* What you are asked to do *
Repeat word for word every line from the one holding "Where should I" to the end of the material below.

Provided data: Begin

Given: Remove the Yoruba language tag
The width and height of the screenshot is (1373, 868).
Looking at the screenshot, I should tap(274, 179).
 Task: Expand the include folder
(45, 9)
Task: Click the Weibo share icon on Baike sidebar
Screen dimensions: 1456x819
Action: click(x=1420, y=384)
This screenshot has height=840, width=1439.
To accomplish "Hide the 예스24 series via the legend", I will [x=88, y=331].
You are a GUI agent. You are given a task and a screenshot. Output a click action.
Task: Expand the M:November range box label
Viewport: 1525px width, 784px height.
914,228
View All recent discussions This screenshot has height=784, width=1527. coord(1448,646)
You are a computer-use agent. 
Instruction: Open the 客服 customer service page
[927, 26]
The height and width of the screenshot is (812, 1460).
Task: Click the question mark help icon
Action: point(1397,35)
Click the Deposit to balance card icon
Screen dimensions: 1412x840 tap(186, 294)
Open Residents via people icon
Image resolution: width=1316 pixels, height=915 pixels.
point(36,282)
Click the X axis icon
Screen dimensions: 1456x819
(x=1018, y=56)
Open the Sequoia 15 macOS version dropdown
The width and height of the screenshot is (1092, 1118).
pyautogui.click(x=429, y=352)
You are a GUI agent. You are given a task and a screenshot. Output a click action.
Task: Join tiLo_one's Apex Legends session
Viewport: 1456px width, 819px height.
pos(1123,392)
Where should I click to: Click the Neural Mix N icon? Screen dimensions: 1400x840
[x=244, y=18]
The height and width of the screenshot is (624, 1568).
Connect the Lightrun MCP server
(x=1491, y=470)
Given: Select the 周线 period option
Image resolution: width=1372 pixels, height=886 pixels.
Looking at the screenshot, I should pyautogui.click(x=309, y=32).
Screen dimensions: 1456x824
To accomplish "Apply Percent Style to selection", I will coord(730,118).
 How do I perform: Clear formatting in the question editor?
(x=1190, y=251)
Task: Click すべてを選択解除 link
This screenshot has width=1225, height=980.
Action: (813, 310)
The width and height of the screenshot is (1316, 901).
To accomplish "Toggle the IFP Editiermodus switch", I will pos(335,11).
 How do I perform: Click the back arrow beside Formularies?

Provided data: End

* Final answer *
Where should I click to: Click the Neural Mix N icon? Screen dimensions: 1400x840
[x=244, y=18]
The height and width of the screenshot is (624, 1568).
Connect the Lightrun MCP server
(x=1491, y=470)
Given: Select the 周线 period option
Image resolution: width=1372 pixels, height=886 pixels.
Looking at the screenshot, I should pyautogui.click(x=309, y=32).
Screen dimensions: 1456x824
To accomplish "Apply Percent Style to selection", I will coord(730,118).
 How do I perform: Clear formatting in the question editor?
(x=1190, y=251)
Task: Click すべてを選択解除 link
This screenshot has width=1225, height=980.
Action: (813, 310)
The width and height of the screenshot is (1316, 901).
To accomplish "Toggle the IFP Editiermodus switch", I will pos(335,11).
 How do I perform: Click the back arrow beside Formularies?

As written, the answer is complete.